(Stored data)

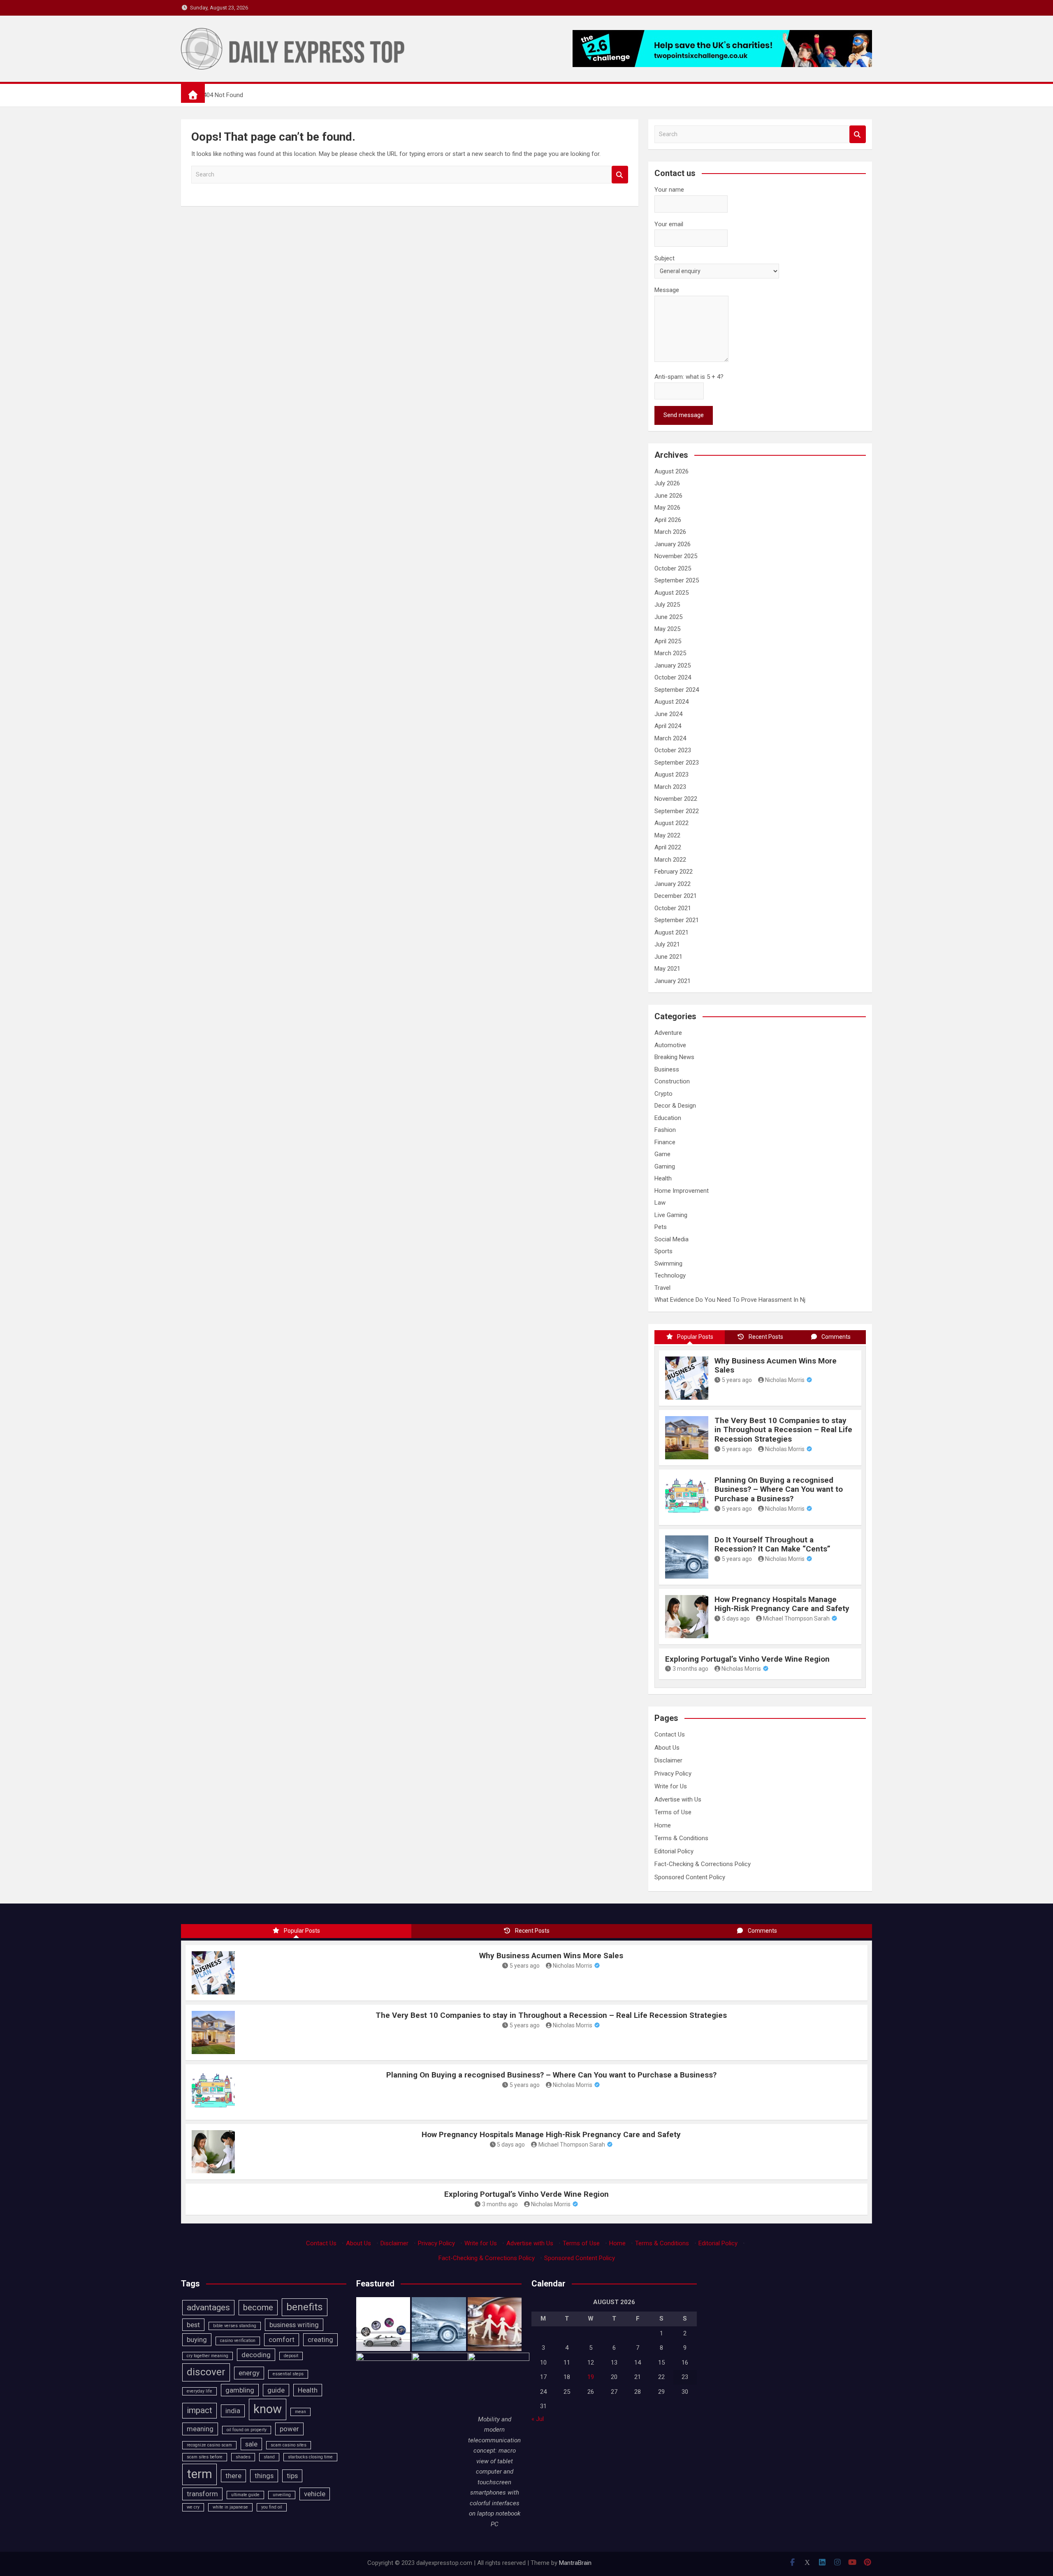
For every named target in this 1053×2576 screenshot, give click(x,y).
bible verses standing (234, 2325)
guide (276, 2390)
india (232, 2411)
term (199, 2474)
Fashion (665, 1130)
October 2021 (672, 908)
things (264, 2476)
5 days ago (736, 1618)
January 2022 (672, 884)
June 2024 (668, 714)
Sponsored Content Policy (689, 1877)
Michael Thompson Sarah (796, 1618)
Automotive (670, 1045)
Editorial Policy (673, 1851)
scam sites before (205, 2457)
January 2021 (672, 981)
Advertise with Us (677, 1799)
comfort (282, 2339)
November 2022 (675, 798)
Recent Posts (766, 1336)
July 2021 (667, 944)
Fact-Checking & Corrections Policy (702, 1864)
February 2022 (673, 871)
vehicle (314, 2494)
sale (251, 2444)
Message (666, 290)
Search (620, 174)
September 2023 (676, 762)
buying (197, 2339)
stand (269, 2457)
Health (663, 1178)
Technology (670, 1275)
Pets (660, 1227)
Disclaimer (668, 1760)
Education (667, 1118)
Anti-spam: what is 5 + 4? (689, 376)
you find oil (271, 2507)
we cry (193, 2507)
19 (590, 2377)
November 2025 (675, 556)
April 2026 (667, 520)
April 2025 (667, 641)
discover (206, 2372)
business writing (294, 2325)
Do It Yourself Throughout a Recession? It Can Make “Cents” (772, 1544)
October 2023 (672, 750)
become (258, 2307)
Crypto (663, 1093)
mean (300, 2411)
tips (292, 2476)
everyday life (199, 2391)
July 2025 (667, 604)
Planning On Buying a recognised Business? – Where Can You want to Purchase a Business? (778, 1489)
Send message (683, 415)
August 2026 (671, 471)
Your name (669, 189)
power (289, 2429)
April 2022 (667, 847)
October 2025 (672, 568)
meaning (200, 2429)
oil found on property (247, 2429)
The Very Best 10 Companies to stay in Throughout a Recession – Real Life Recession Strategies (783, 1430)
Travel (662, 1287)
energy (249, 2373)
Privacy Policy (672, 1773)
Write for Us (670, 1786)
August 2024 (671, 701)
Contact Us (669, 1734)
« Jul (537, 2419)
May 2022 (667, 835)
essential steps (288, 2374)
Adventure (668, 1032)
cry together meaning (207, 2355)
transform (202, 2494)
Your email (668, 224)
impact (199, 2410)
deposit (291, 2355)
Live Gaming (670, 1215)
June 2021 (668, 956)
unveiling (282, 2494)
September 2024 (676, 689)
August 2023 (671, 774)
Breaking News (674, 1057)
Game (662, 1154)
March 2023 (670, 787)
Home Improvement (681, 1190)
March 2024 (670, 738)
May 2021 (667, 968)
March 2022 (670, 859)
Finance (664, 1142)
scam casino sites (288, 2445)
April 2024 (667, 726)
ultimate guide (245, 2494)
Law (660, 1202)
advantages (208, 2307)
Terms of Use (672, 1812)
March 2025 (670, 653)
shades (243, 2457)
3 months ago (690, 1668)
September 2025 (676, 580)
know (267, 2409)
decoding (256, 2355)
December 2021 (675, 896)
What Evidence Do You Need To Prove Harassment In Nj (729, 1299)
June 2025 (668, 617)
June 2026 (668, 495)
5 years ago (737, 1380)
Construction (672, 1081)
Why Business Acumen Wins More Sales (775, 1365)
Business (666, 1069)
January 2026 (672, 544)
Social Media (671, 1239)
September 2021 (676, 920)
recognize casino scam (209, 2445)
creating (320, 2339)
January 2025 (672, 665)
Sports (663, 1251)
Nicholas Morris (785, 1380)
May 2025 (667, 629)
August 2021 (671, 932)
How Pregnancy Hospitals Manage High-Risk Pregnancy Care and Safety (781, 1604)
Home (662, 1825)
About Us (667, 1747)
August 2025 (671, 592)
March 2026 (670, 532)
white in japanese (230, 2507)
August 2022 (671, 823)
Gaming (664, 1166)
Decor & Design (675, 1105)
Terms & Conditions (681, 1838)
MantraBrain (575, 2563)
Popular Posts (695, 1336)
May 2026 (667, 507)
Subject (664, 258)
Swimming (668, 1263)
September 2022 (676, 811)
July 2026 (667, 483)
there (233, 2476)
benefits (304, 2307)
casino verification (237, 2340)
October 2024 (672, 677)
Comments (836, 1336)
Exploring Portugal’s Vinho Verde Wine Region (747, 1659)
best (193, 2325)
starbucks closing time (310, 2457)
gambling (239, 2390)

**Problem description**
Using the entries above, copy out all lines that contain the string "April".

**Exercise answer**
April 2026 (667, 520)
April 2025 (667, 641)
April 2022 (667, 847)
April 2024 (667, 726)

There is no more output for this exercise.